Поколение

22
18
20
22
24
26
28
30

7

«С Буровым что-то происходит, — думал на следующий день Пахомов. — И происходит такое, чему Михаил сам не может дать объяснения». Когда Буров рассказывал о Кире, Пахомову хотелось крикнуть: «Какая, к черту любовь в пятьдесят лет? Это что-то другое». Но он промолчал, слушал Михаила, и тот ему говорил, что такого с ним никогда не было и ему не с чем сравнить свое состояние.
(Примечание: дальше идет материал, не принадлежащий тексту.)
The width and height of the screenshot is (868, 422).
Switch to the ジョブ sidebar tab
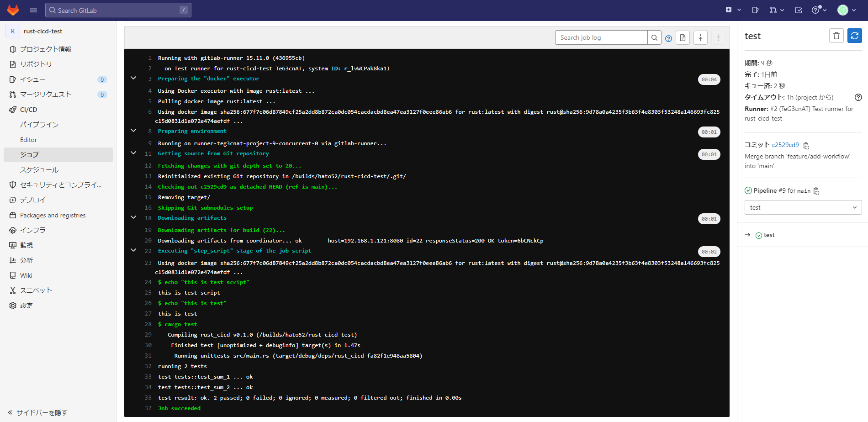29,154
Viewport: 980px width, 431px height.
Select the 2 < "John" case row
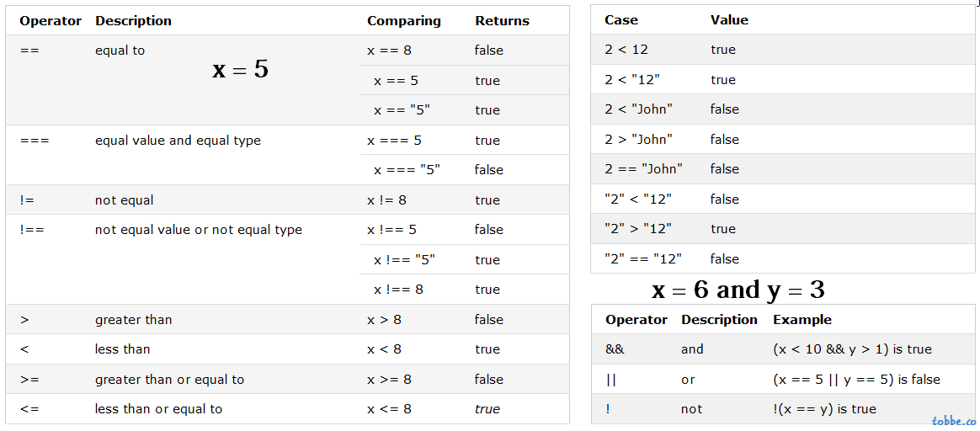782,109
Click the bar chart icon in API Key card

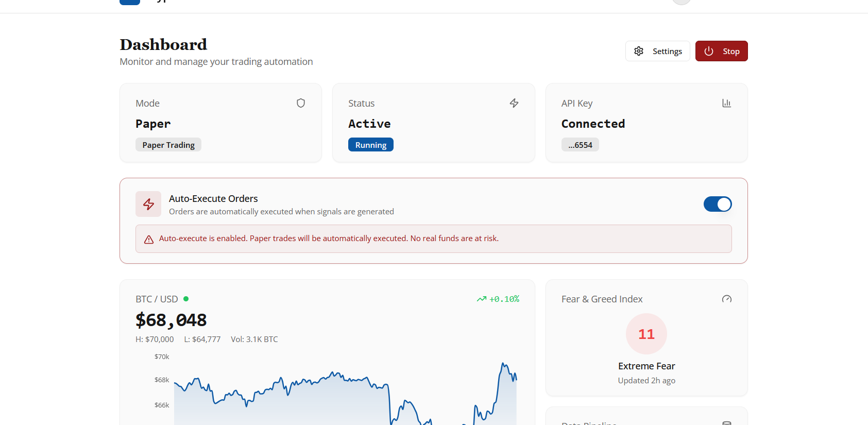coord(726,103)
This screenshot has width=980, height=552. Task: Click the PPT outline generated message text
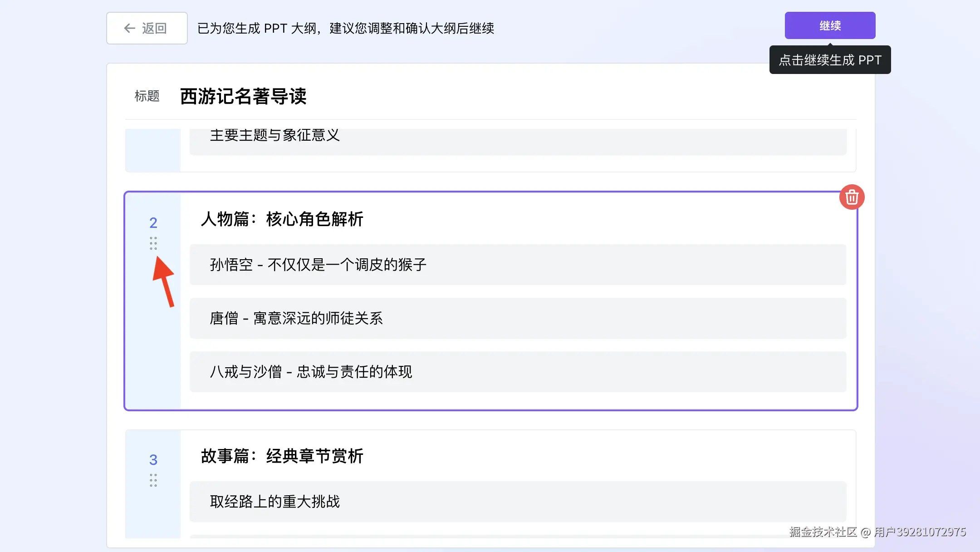click(345, 28)
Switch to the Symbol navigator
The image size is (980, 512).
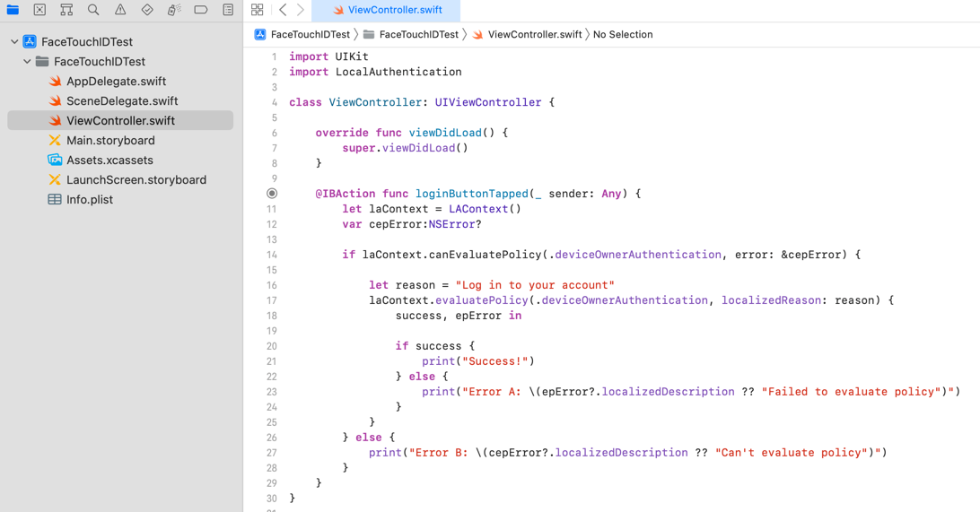pyautogui.click(x=66, y=10)
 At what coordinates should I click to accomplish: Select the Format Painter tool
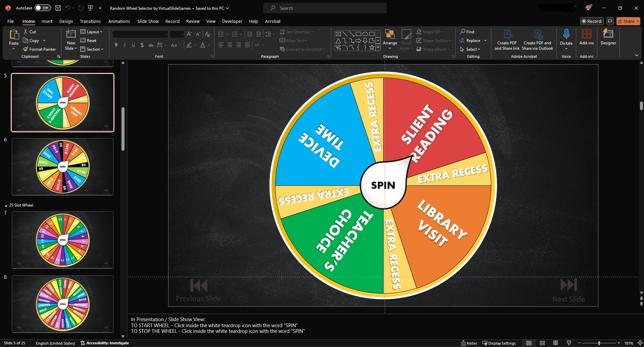(39, 49)
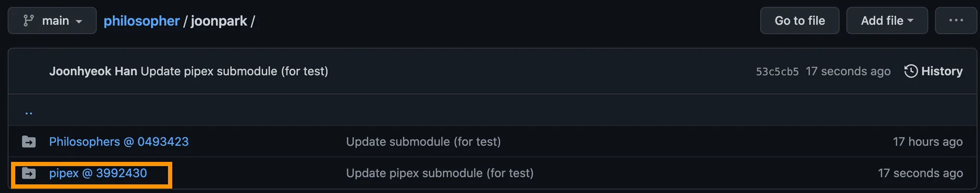Open the 'Update submodule (for test)' commit message

click(423, 142)
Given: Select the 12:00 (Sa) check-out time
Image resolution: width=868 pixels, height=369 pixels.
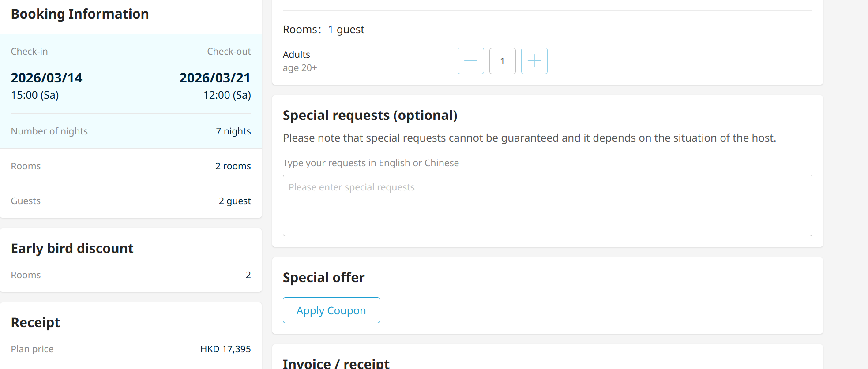Looking at the screenshot, I should (227, 95).
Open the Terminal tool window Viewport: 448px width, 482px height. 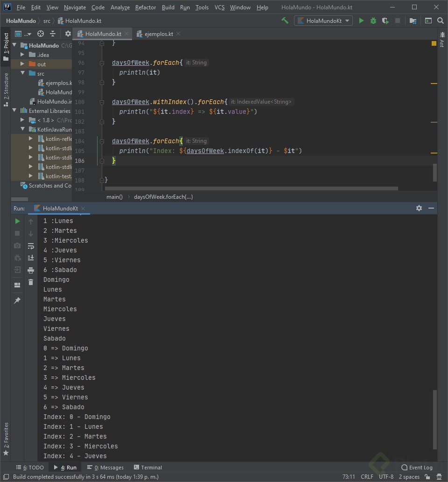(148, 467)
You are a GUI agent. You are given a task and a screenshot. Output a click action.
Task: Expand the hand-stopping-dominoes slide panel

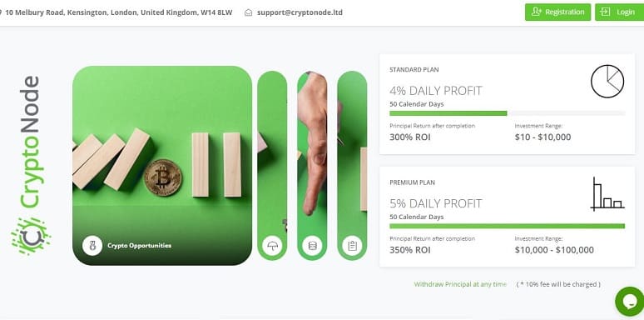[312, 166]
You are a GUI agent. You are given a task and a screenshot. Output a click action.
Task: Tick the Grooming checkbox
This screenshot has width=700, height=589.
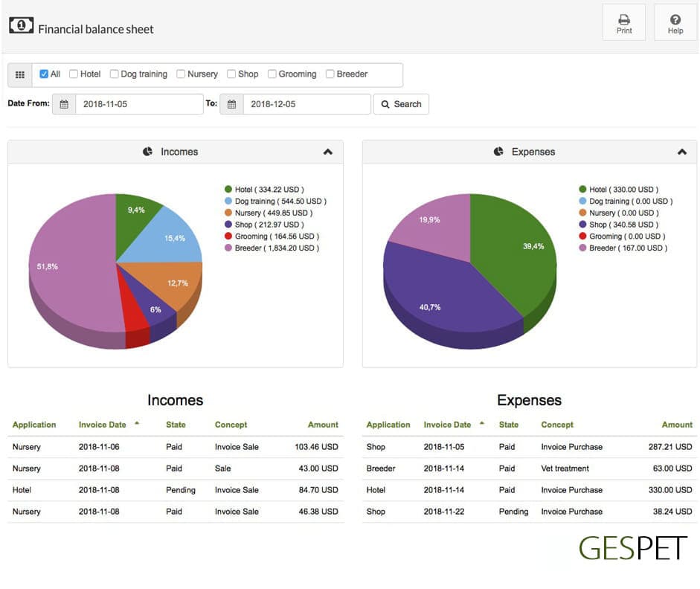pyautogui.click(x=272, y=74)
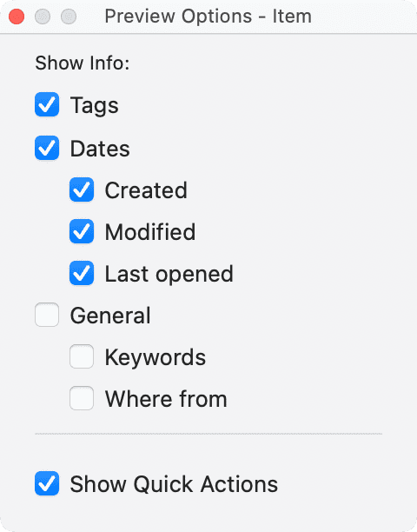
Task: Click the 'Tags' label text
Action: (x=94, y=105)
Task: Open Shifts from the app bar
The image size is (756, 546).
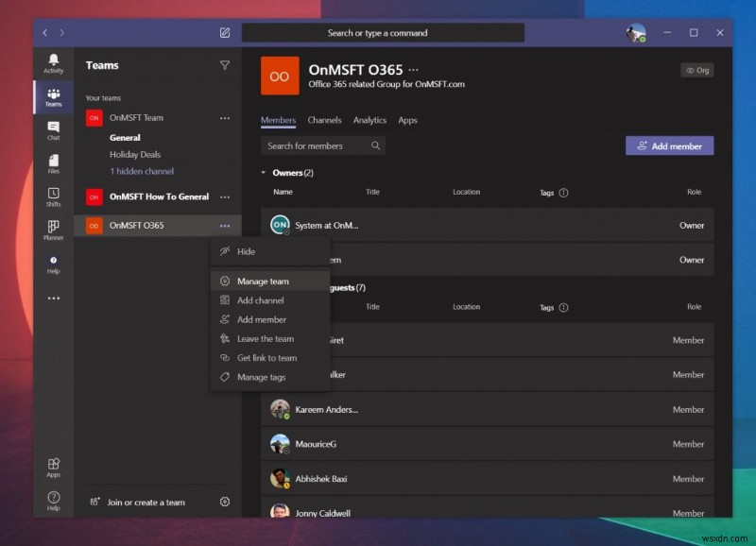Action: (x=54, y=198)
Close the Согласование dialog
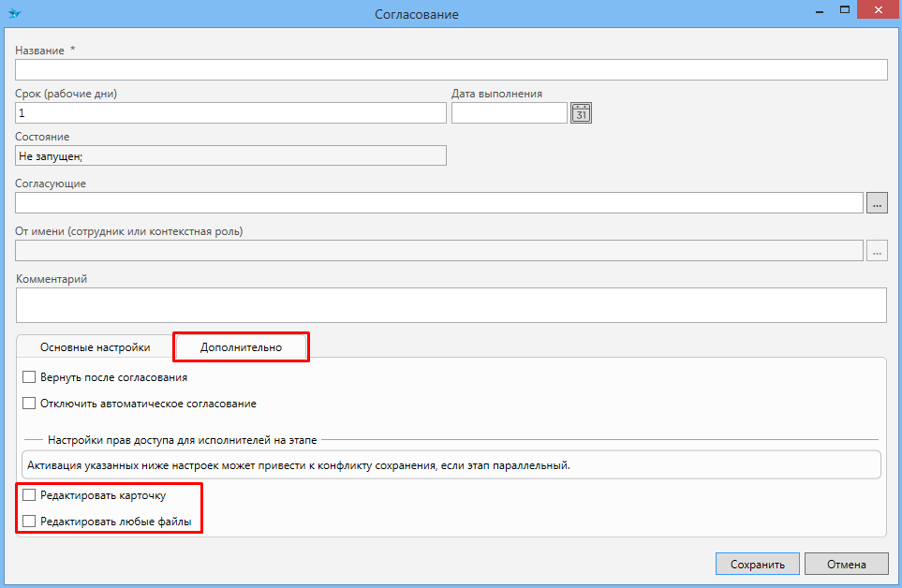902x588 pixels. coord(877,11)
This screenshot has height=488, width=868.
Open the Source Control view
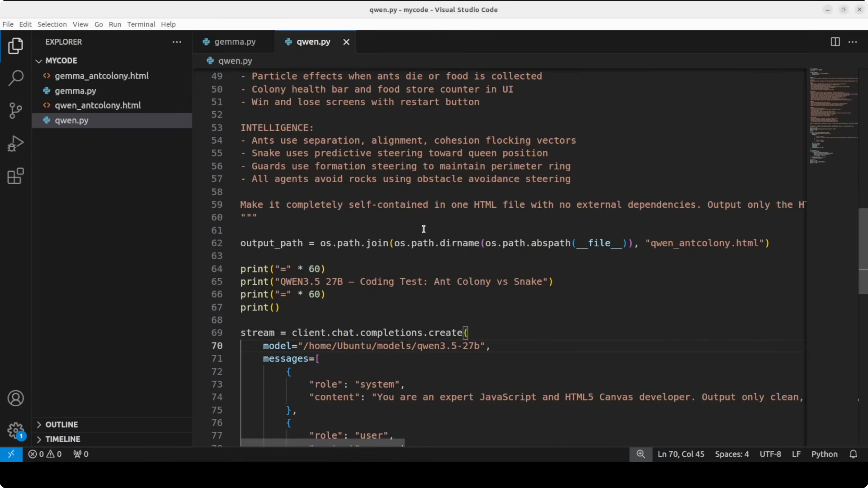[x=16, y=110]
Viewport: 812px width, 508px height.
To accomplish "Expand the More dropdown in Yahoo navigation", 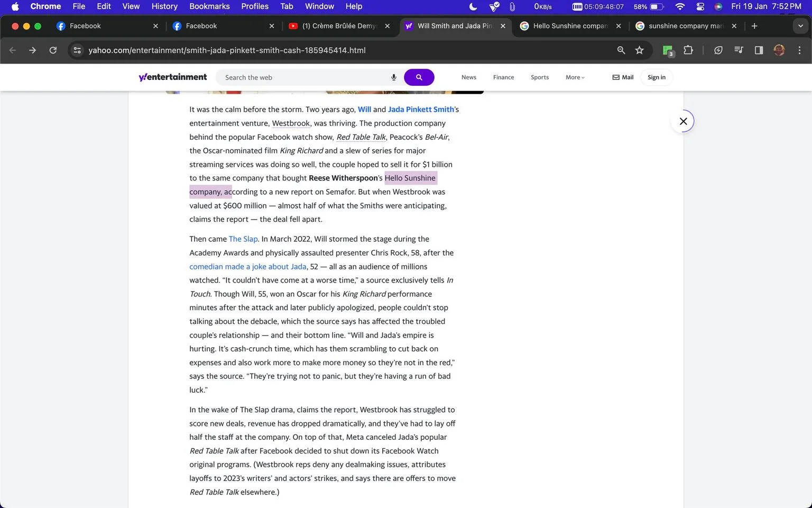I will coord(575,77).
«В молодости было совсем не то», — сказал Михаил. Запомнилась и другая его фраза, удивившая Пахомова: «Знаешь, жизнь у меня не идет, а сгорает».

Это было очень точное ощущение того состояния, в котором пребывал Михаил. Степан подумал о своих отношениях с Дашей и Леной. Все, что было у него с Дашей, и взаимоотношениями нельзя назвать. Его поезд давно ушел, а он бежал по вагонам назад, думая, что возвращается к станции своей молодости.

Но и его отношения с Леной не были похожими на то, что ему рассказывал Буров. У них все было не так. Он никогда не благоговел перед Леной, никогда никому не рассказывал о ней с таким восторгом и восхищением, как рассказывает Буров о Кире. Тогда Пахомов мучился и злился на себя, на Лену, на весь белый свет за то, что все в его жизни словно вздыбилось. Он обижался, кричал, Лена плакала, упрекала его, не было ни минуты покоя. Степану и Лене всегда тяжело было от этих встреч. И они обрывали их, но долго обойтись друг без друга не могли. Пахомов не знал, как назвать их чувства. Громкое и неточное слово «любовь» не определяло всего того, что было между ними. Да это и не было любовью, потому что какая же это любовь, если все у них шло наперекор!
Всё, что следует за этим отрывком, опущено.